Nei tuoi due libri affronti due temi molto diversi: il tradimento ne La scelta e le mancanze in Nino. Racconti dei personaggi le loro zone d’ombra, ciò che non vogliamo ammettere o anche la paura. A cosa ti sei ispirata?

Ne La scelta ho osservato le mie amiche, le mancanze del rapporto di coppia e il lato oscuro e ribelle e proibito della donna. Alcune cose le ho attinte dalla mia vita privata. In Nino ho invece pensato alla figura di mio padre. È un libro che avevo dentro e parla sempre di temi “scomodi” come il passare del tempo, la vita e la morte, la paura. In genere guardo e osservo chi mi sta intorno.

Quando hai iniziato a scrivere?

A nove anni ho scritto la mia prima poesia. Parla del paese in cui andavo in vacanza. Ho iniziato con la poesia ma sono passata alla prosa perché è l’unico modo che ho di stare agganciata alla vita reale. La prosa permette di non perdermi.

Libri preferiti?

I classici: Il ritratto di Dorian GreyI Promessi Sposi, Il nome della rosa. La mia lettura giovanile è stata una lettura politica: libri sulla storia tradizionale cinese, lo sterminio Armeno, l’esodo dei Curdi. Adesso leggo soprattutto letteratura di piacere: mi piace Agata Christie che per me è una grande maestra.

Ti ho portato un libro: Il mestiere di scrivere di Haruki Murakami. In questo libro Murakami si chiede se è generoso lo scrittore. Tu cosa ne pensi?

Io penso di sì. È generoso ed egoista allo stesso tempo: trasmette agli altri qualcosa ma mentre scrive lo fa per se stesso perché scrivere lo fa stare bene.

Hai iniziato con la poesia che cattura il momento e sei passata al romanzo. Che effetto ti ha fatto lavorare sulla struttura con un editor?

La prima volta che ho ricevuto dall’editor la bozza ho avuto uno shock. Fa uno strano effetto vedere che qualcuno corregge qualcosa che viene dal tuo cuore. Poi razionalizzi e devi sapere che ognuno sa fare il suo mestiere e alla fine se proprio non ti piace l’ultima parola è sempre dello scrittore.

Cosa consigli a chi vuole scrivere?

Leggere tanto e aprire la mente. Emily Dikinson è stata per tutta la vita chiusa in una stanza ma parlava di cose provenienti da ogni parte del mondo: viaggiava con la lettura.  E poi passione. Lo scrittore sa trasmettere ad altri la passione; lo capisci da come parla se è appassionato.

Cosa hanno in comune i protagonisti dei tuoi personaggi?

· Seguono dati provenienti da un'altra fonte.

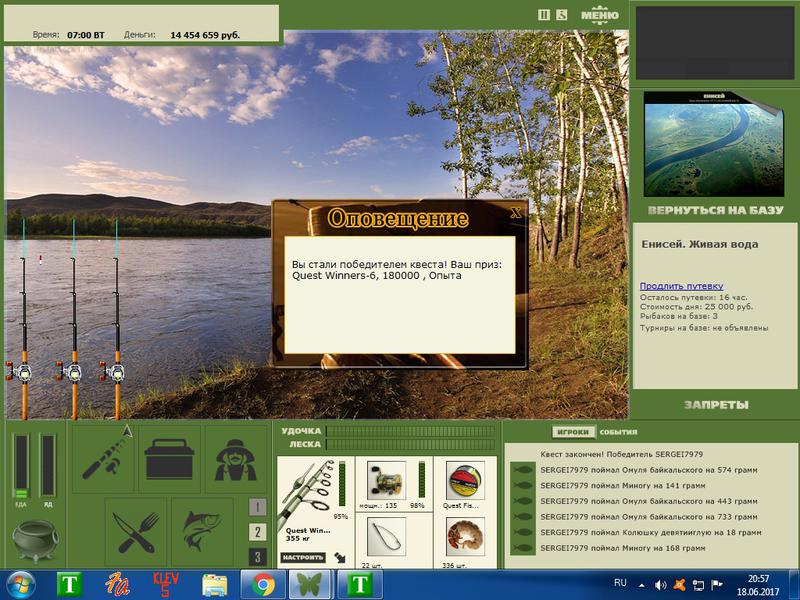Click the cooking cauldron icon
Viewport: 800px width, 600px height.
[35, 540]
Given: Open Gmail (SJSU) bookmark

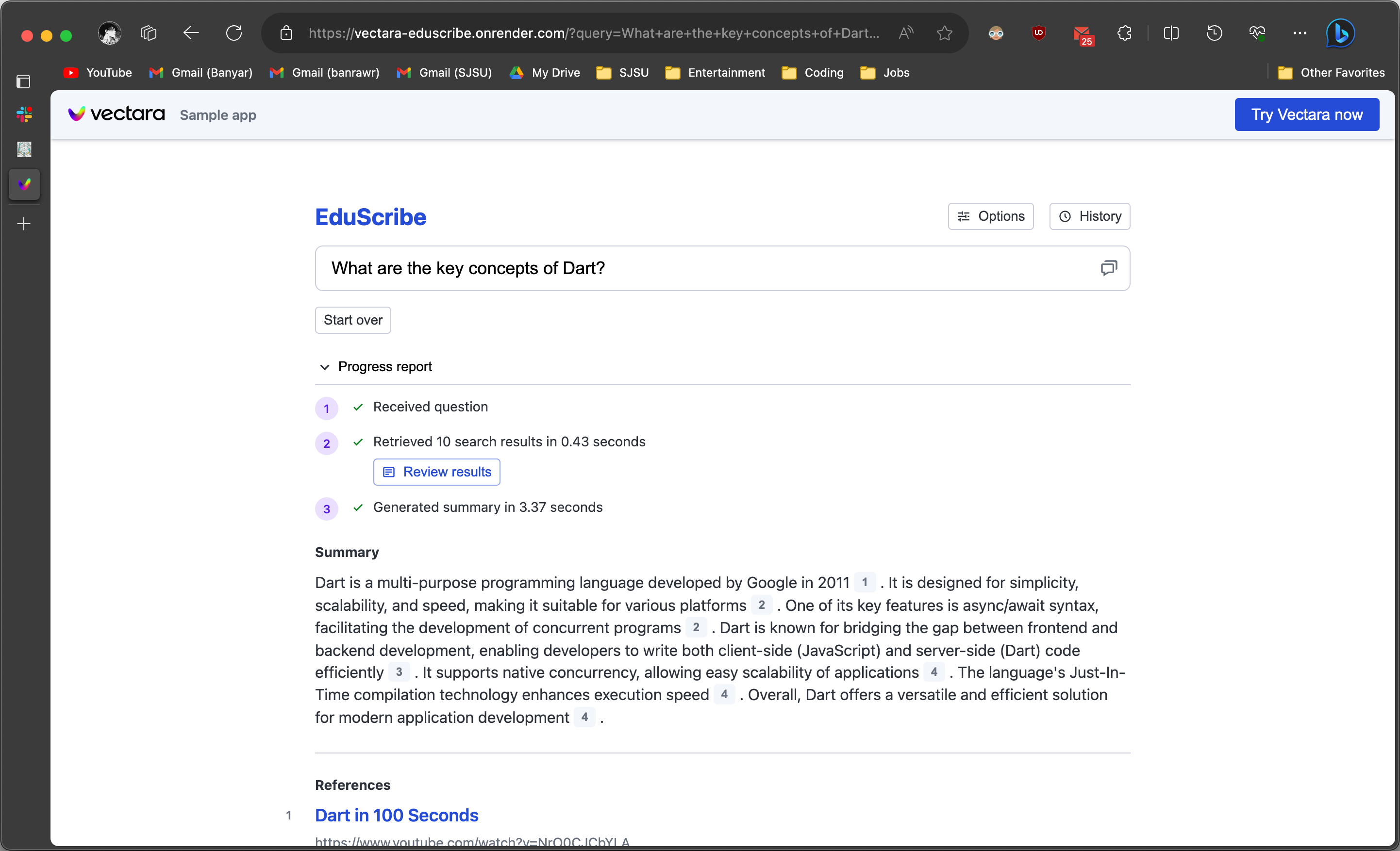Looking at the screenshot, I should click(x=444, y=73).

Claudia, ne La scelta, ha il coraggio di perdersi e lasciarsi andare andando al di là di apparenza e giudizio sociale. Nino è costretto da un problema di salute ad affrontare la vita senza paura. Entrambi hanno il coraggio di affrontare la paura per stare meglio con se stessi. Ciò che li accomuna è il destino, inteso non come fato ma come capacità di scegliere.

Un’anticipazione sul tuo prossimo libro.

Lo sto ancora scrivendo. La maggiore novità è che lo sto scrivendo in prima persona. Parla di una donna e del suo modo di guardare il mondo. Sarà un personaggio più “sporco e cattivo” degli altri. Voglio uscire dai personaggi che ricalcano il mio pensiero, l’ottimismo. Voglio catturare anche il lato meno pulito. Insomma mi alleno a stare nei panni di tutti, proverò a fare anche questo.